Federal authorities promise to add air traffic controllers and take other steps to improve the flow of planes in Florida, which airlines say has become a weak link in the national airspace.
The Federal Aviation Administration said Wednesday it would add staff at a key air traffic control center in Jacksonville and elsewhere, though it did not provide numbers.
The promise came during a two-day meeting between FAA officials and representatives from a dozen airlines. Airlines have told the FAA that the number of flights in Florida will exceed 2019 levels.
Air traffic to Florida has resumed faster during the pandemic than many other places, and airlines have scheduled even more flights for this summer. This raises concerns about the potential for massive disruption that could spread far beyond state borders.

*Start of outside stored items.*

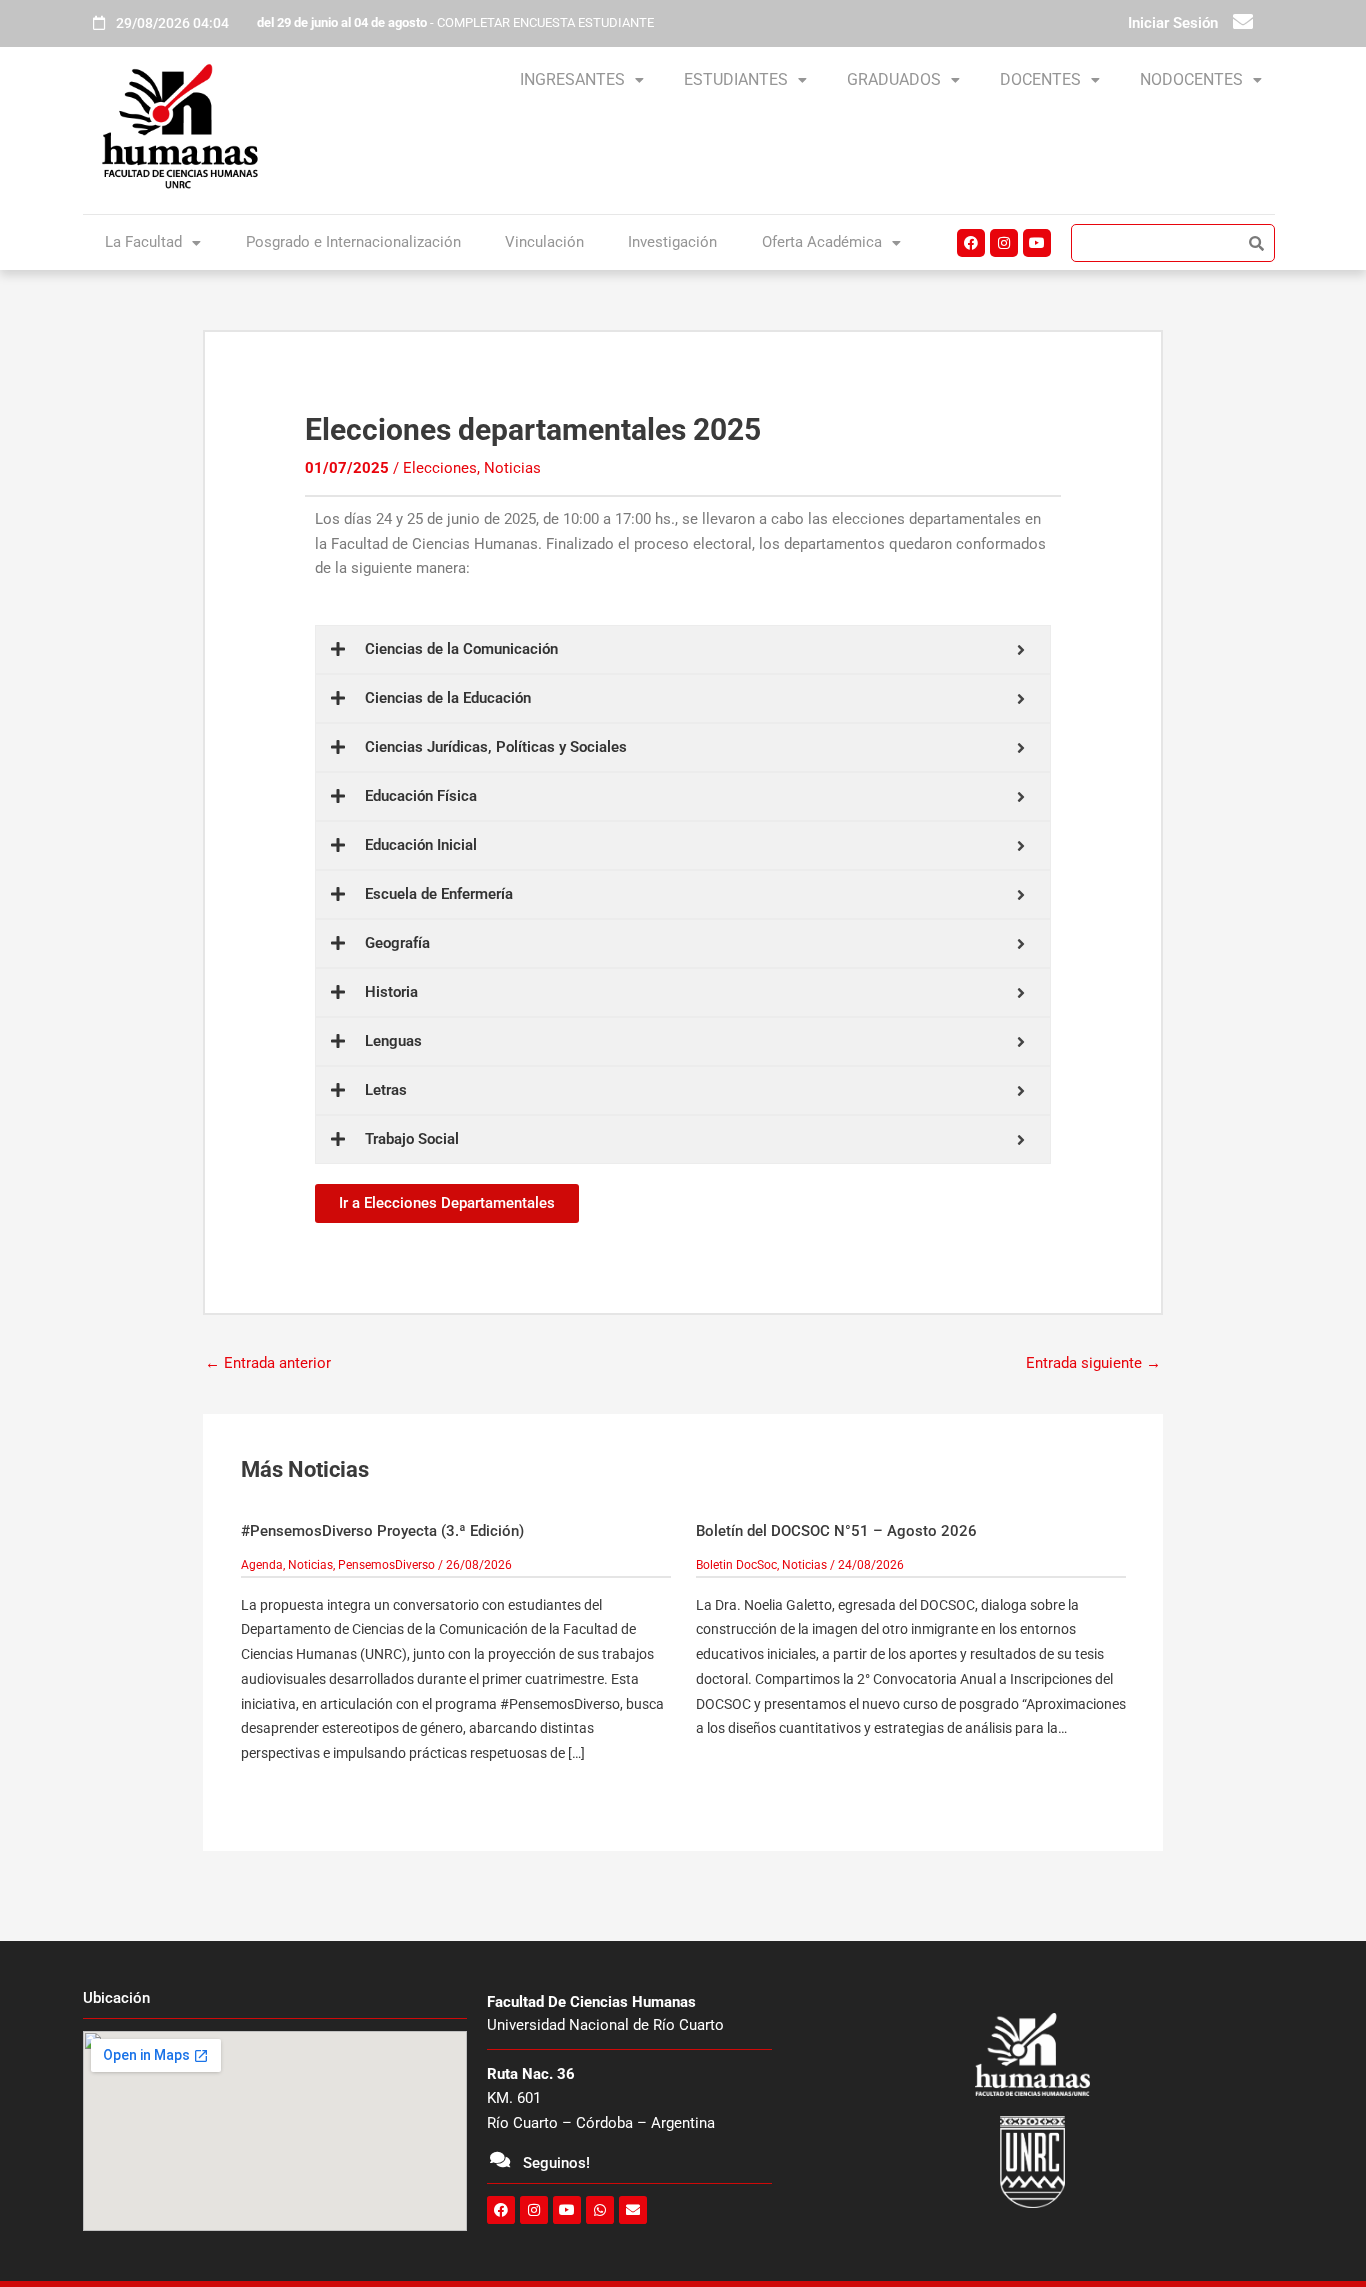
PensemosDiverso (386, 1565)
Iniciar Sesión (1173, 23)
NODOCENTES (1191, 79)
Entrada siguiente (1093, 1363)
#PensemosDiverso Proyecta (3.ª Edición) (382, 1531)
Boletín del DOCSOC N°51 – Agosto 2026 (836, 1531)
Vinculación (544, 242)
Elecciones (440, 468)
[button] (582, 80)
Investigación (672, 242)
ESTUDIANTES (736, 79)
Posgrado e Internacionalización (353, 242)
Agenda (262, 1565)
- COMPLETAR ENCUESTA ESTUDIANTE (455, 22)
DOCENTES (1040, 79)
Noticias (512, 468)
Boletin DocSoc (736, 1565)
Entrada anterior (268, 1363)
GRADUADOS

The FAA said it also agreed to notify airlines more often of space launches and other events that could squeeze routes using airlines over Florida. Airlines say they have been caught off guard by route closures, forcing them to cancel flights.
More remarkably, Southwest Airlines blamed bad weather and Florida air traffic control for cascading problems that led it to cancel more than 2,000 flights over three days last October. JetBlue Airways blamed these and other factors for widespread cancellations last month.
The FAA said it would make more use of alternate routes — sometimes at lower altitudes, which would increase fuel consumption — to keep planes moving after disruptions. The agency said it would also develop a plan to respond to growls, similar to what it is doing in the New York area.